Town and gown

Why financial crisis looms for China’s university cities


Each graduation season American universities compete for high-profile speakers to give a final upbeat lecture to departing students. Politicians have been less in demand these days. Nearly a dozen big-name guests, such as former US Secretary of State Condoleezza Rice and IMF boss Christine Lagarde, have withdrawn because of campus protests this year.

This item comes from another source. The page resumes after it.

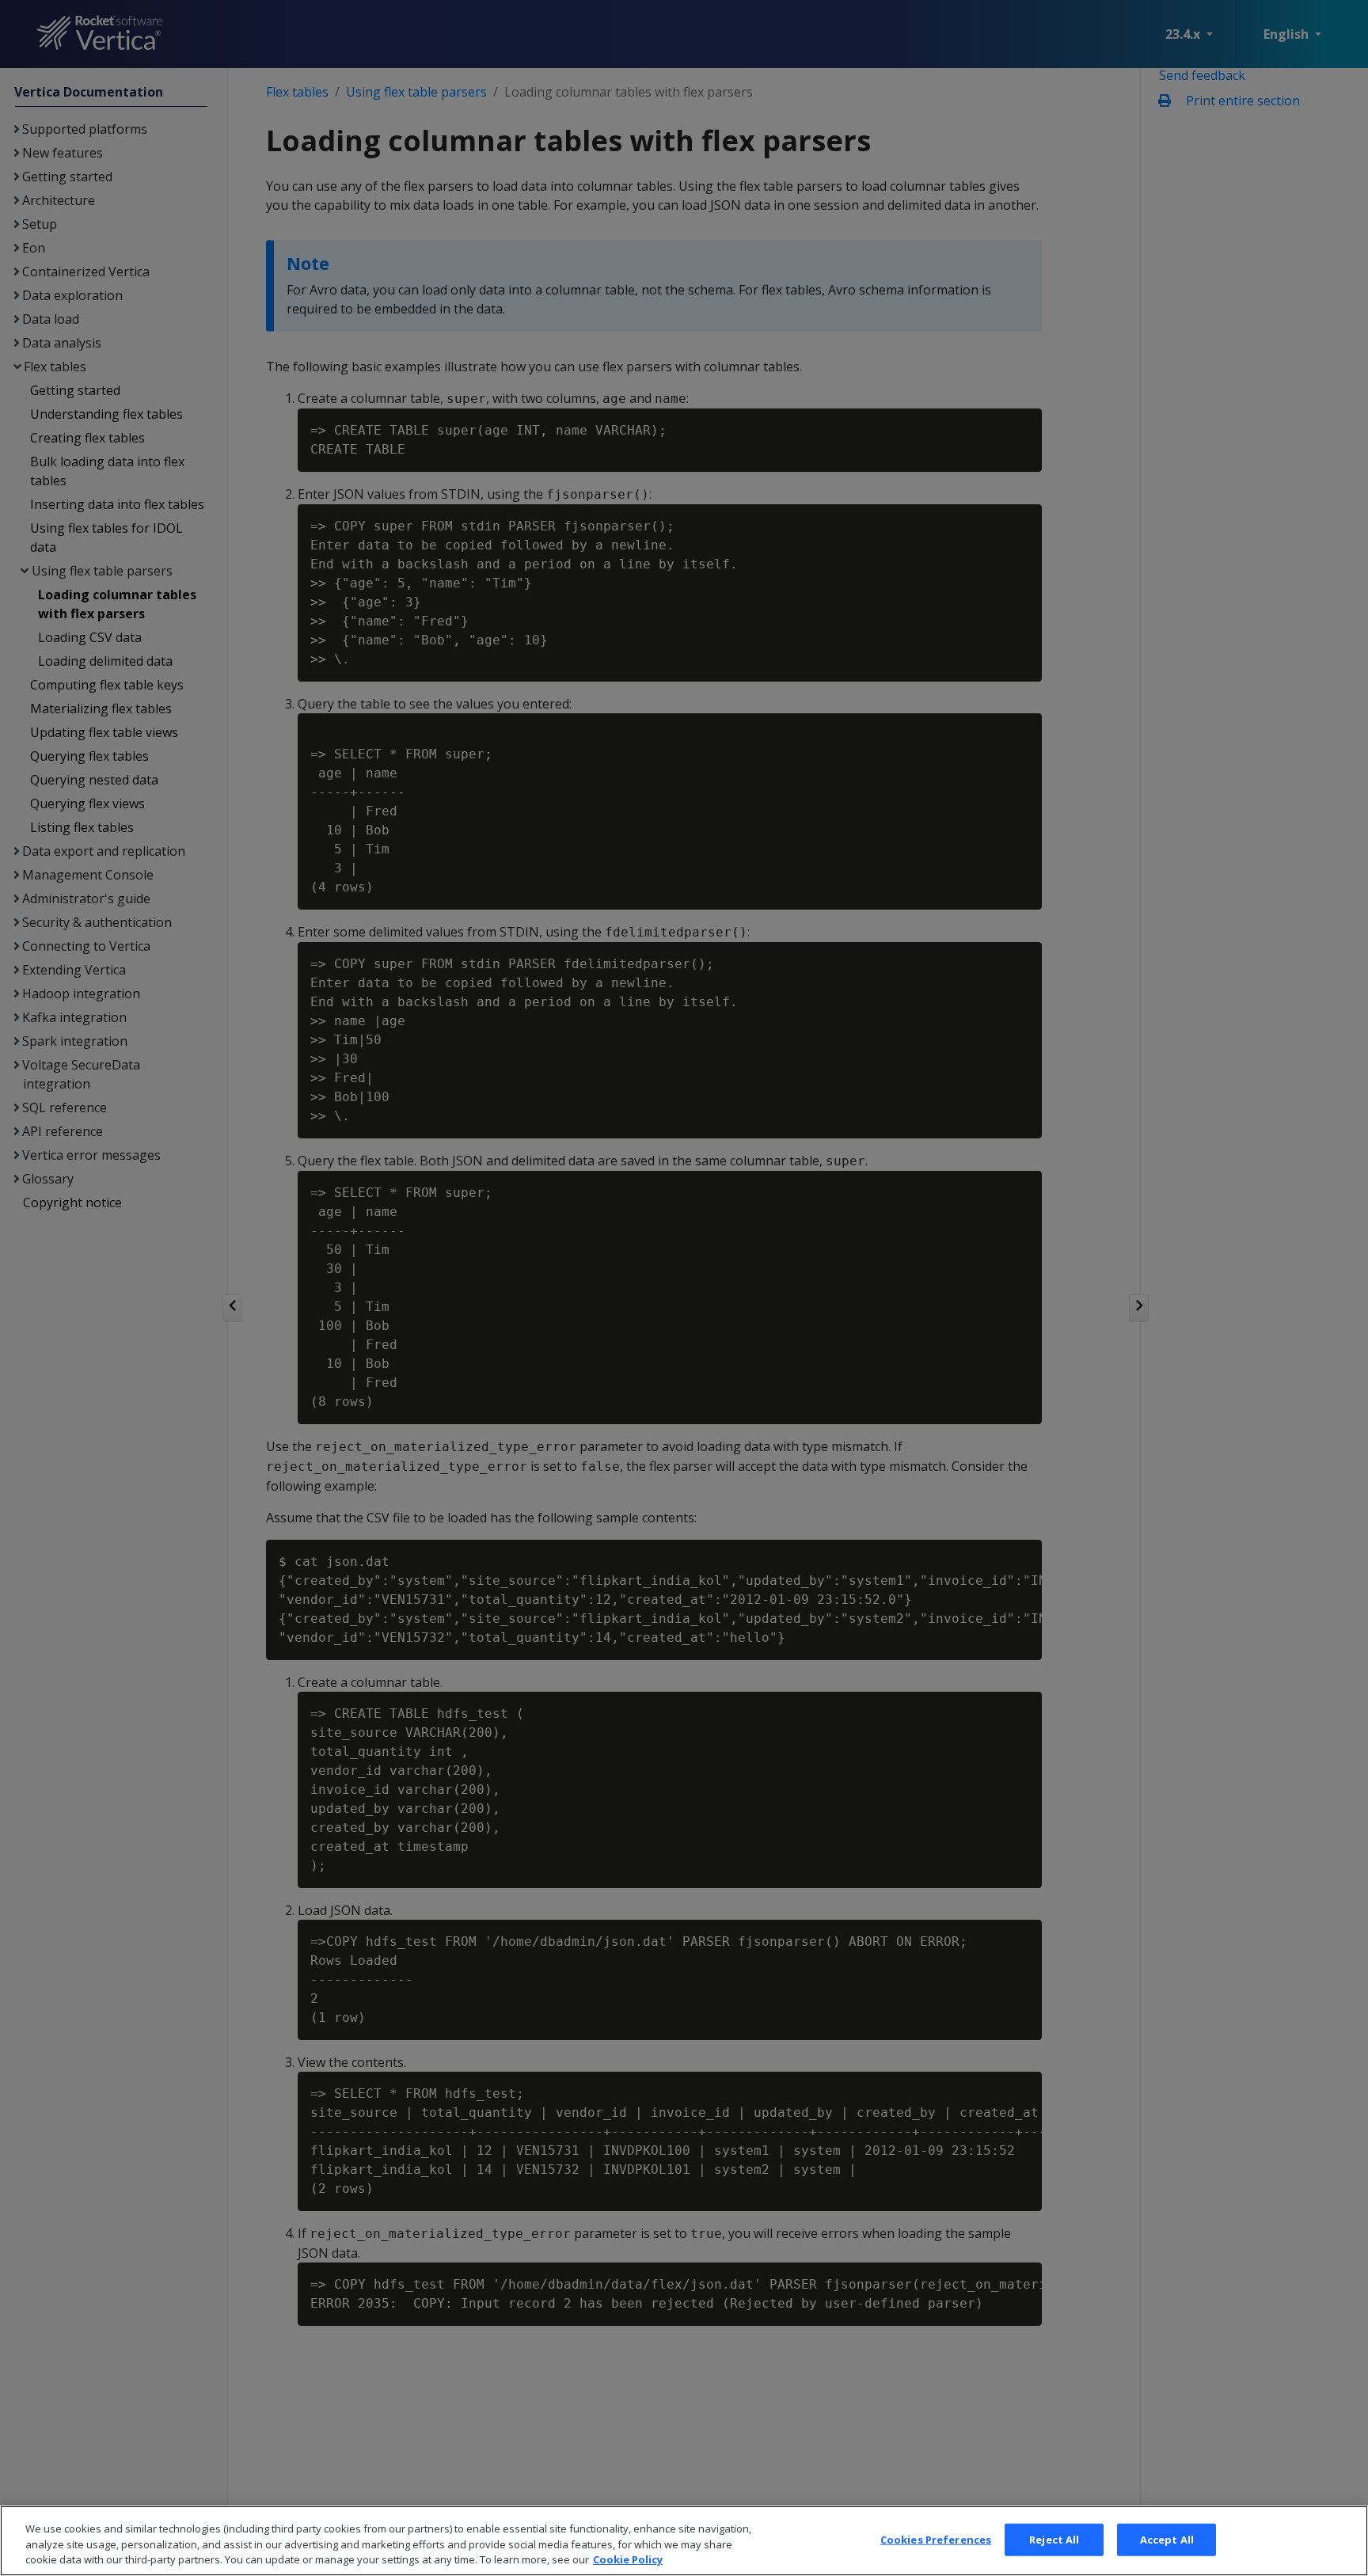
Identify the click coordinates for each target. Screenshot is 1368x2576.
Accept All (1167, 2539)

Commencement addresses by guest speakers aren’t a tradition in China. Nevertheless they are becoming more fashionable, especially at business schools. The best (and worst) have started to go viral in social media. This year graduates from Tsinghua University’s management school even learned some new stuff about Jack Ma, including the revelation that he has never used Alibaba’s e-commerce service (apparently to prevent himself from being biased). Li Ka-shing also told students from Shantou University that he has been left “sleepless” because of the widening wealth gap in Hong Kong.

But for less prestigious Chinese colleges there is a more pressing concern than finding a billionaire to speak to the student body. They are more worried that a development model that has supported a decade-long expansion of university places could be coming to a grinding halt.

According to the education ministry there were 2,799 tertiary educational institutes at the end of last year. At the turn of the century that figure was much lower at 1,942. Since then the number of college students also surged dramatically: from 2.7 million in 1999 to 24.7 million. This coincided with a period when state firms stopped hiring a larger proportion of high school students because of major market reforms. The unprecedented expansion in higher education helped to absorb many of these young people. Enrolment rates rose from 10% of school leavers in 1998 to 34.5% last year.

Not all the local governments could cope with the explosion in education-related spending. Luckily they had a solution: selling real estate. Since 1999, more than 80 “university cities” have sprung up across the country. Most of these are new campuses are predominantly funded by the sale of nearby land to property developers.

Land values adjacent to the best universities have often performed strongly. The Haidian District in Beijing houses Peking University and Tsinghua University, for instance, with spillover benefits from the Zhongguancun technology hub, a breeding ground for leading firms such as Lenovo. Haidian has developed into the second largest local economy in the Chinese capital, trailling only the Chaoyang financial district.

The boom in university cities sets out to recreate this, albeit with a twist.

“It’s like zoning an industrial park and then inviting enterprises to move in and invest,” Southern Weekend explains. A local government begins by setting aside a piece of land for a university city, and lures one or more colleges to relocate there. The upfront investment is typically made by real estate developers, motivated by the future home sales they expect to derive on nearby plots of land. The idea is alluring for colleges, particularly those in weaker financial circumstances. But there’s a downside: it also means facilities can become scattered. The main campus of Lanzhou University, for example, is located in the middle of the city. But in 2001 most of its faculties were moved 47 kilometres away to a newly built location. Parts of the college may soon need to move again as the Lanzhou government is planning yet another university city concept, with Hong Kong-listed developer Country Garden pledging to invest Rmb20 billion ($3.2 billion) for a “Lanzhou New Town”. In order to relocate the university, Country Garden has set up scholarships and promised to bear the bulk of construction costs. There are even reports that the university could enjoy a cut of future home sales.

All of this works fine as long as the developer stays financially healthy. But many property firms are suffering from a credit crunch of their own. Country Garden has total debt 3.64 times its shareholder equity. Last month, it raised $250 million by selling five-year bonds to the family office of Hong Kong tycoon Lee Shau-kee, one of its major shareholders (see WiC238).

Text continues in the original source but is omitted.